Elli Yıllık Bir Hikaye

Onlar 50 yıl önce “Hadi bir folklor derneği kuralım” diye yola çıktıklarında kimilerimiz henüz doğmamış, kimilerimiz ilkokula yeni başlamış, bir kısmımız ise ergenlik çağına yeni girmişti…

Kurdukları derneğin adını “İzmir Turizm ve Folklor Derneği” koymuşlardı.

Zira amaçları Anadolu’nun zengin kültürünü, geleneğini, göreneğini, yemeğini, oyununu, müziğini, türküsünü, edebiyatını, adetlerini, inançlarını, giysilerini inceleyip araştırarak, aslına uygun olarak öğrenmek, yaşamak, yaşatmak, tanıtmak ve gelecek kuşaklara aktarmaktı…

Bu amaçla çalışmalar yaparken, gerek yurt içinde, gerekse yurt dışında pek çok festivalde aktif rol oynayarak ülkemizin turizmine de çok önemli katkılar sağlamışlardı…

Bu sayede derneklerine verdikleri ismin hakkını tam anlamıyla yerine getireceklerine olan inançları sonsuzdu…

Bazılarımız daha emeklerken, onlar her konuda ilk olmayı başarmışlardı.

Tüm bunlarla yetinmeyip, ülkemize folklor alanında ilk “Dünya Şampiyonluğu”nu getirdiler.

Gösterilerinde tiyatro oyunları oynandı, türküler söylendi, şiirler okundu, kına geceleri, sünnet törenleri, gelin alayları düzenlendi, damat traşları yapıldı.

Gün geldi, İzmir’in ilk derneği olarak faaliyetlerini sürdürürken, bünyesinden yeni dernekler doğdu. Elbette onlar da çok başarılı oldular. Zira temelleri İzmir Turizm’de atılmıştı.

Süreç içinde yeni pek çok dernek kuruldu…

Ama O, İzmir’in ilk derneği olmasının yanı sıra taviz vermediği ilkeleri nedeniyle daima her ortamda baş tacı edildi…

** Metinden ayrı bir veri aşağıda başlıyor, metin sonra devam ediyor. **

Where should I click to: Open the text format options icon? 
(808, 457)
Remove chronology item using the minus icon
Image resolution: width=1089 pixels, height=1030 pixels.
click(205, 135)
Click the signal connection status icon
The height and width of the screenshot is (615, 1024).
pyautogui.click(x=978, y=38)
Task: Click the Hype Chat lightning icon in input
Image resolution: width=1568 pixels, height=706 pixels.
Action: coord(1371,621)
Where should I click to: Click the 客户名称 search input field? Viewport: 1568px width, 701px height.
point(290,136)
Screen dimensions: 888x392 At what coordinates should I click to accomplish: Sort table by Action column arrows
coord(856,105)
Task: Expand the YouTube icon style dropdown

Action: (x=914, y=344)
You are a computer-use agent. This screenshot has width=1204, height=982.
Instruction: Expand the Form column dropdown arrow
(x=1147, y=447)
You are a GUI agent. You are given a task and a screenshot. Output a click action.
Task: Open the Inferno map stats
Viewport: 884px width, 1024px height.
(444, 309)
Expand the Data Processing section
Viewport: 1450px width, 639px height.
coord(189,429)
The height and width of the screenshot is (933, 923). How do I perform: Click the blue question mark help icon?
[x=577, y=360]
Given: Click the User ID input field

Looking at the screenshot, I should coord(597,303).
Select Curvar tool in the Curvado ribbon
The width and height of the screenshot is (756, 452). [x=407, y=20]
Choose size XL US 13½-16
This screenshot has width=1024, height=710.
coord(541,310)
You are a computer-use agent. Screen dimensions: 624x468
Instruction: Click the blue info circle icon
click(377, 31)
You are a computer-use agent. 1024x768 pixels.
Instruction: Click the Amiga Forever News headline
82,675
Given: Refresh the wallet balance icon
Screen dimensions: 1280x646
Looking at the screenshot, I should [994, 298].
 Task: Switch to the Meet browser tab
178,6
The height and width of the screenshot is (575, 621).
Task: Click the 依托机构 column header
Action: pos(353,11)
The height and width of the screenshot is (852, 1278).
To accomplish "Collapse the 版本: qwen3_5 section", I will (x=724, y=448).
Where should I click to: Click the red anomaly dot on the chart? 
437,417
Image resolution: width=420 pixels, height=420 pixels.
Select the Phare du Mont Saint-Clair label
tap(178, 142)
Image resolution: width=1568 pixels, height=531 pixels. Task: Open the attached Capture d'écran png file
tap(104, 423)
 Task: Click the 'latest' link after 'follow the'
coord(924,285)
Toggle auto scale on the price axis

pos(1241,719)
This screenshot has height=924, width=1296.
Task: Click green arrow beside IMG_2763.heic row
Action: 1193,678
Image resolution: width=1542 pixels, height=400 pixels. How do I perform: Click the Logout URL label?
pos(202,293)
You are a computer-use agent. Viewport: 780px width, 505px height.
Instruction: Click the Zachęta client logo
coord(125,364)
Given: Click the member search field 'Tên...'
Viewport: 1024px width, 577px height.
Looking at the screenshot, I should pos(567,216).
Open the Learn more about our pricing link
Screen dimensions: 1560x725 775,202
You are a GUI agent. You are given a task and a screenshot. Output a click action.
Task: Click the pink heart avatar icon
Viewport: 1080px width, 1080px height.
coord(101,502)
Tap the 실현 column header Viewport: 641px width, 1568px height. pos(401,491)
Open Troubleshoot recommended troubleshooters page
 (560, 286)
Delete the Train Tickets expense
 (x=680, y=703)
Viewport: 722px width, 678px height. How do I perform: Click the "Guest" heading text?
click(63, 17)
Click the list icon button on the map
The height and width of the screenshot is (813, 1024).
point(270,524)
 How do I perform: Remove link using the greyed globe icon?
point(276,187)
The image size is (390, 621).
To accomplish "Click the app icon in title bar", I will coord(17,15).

Amatör bir ruhla çalışmalarını sürdürürken, Dinar’dan Bergama’ya, Acıpayam’dan Anamur’a, Kilis’ten Tavşanlı’ya pek çok yörenin oyunlarını yerinde araştırıp, derlediler. Böylelikle ülkemiz folkloruna da çok önemli katkılar yaptılar.

Otantik ve yörelerden topladıkları sandık kostümleri dışında, bunların yıpranmasını önlemek amacıyla aslına uygun olarak kostümler diktirdiler.

Daha sonra bizler geldik. Her birimiz çocuk yaşlardaydık derneğe başladığımızda…

Onlarla aynı ekiplerde oynama şerefine erdik…

Abilerimiz, ablalarımız derneğimizi belli prensipler ve disiplin içinde yönetirken, bu arada bizlere de (kostüm tamiri, temizliği gibi) küçük sorumluluklar verdiler. Aldığımız sorumlulukları yerine getirmeyi pek çok şeyin üzerinde tuttuk. Ama bu sayede sorumluluğunu yerine getirmenin ne denli önemli olduğunu öğrendik. Bu ise bizlere hayatımızın her döneminde faydalı oldu elbette…

Önce danslarımızı öğrenmek için çalışmalar yaptık. Sonra sahneye çıkıp, küçüklü büyüklü seyirci gruplarına gösteriler yaptık. Gün geldi büyüklerimiz bizlere daha önemli yeni görevler vermeye başladı. Zira hayatlarını kurmaları gerekiyordu. Artık yeni gelenlere oyunlarımızı ve geleneklerimizi biz öğretmeye başlamıştık. Ülkemizi yabancı ülkelerde temsil ettik. Gerek yurt dışında, gerekse yurt içindeki yarışmalarda başarılar elde ettik. Ayakta alkışlandık. Çok yüceldik…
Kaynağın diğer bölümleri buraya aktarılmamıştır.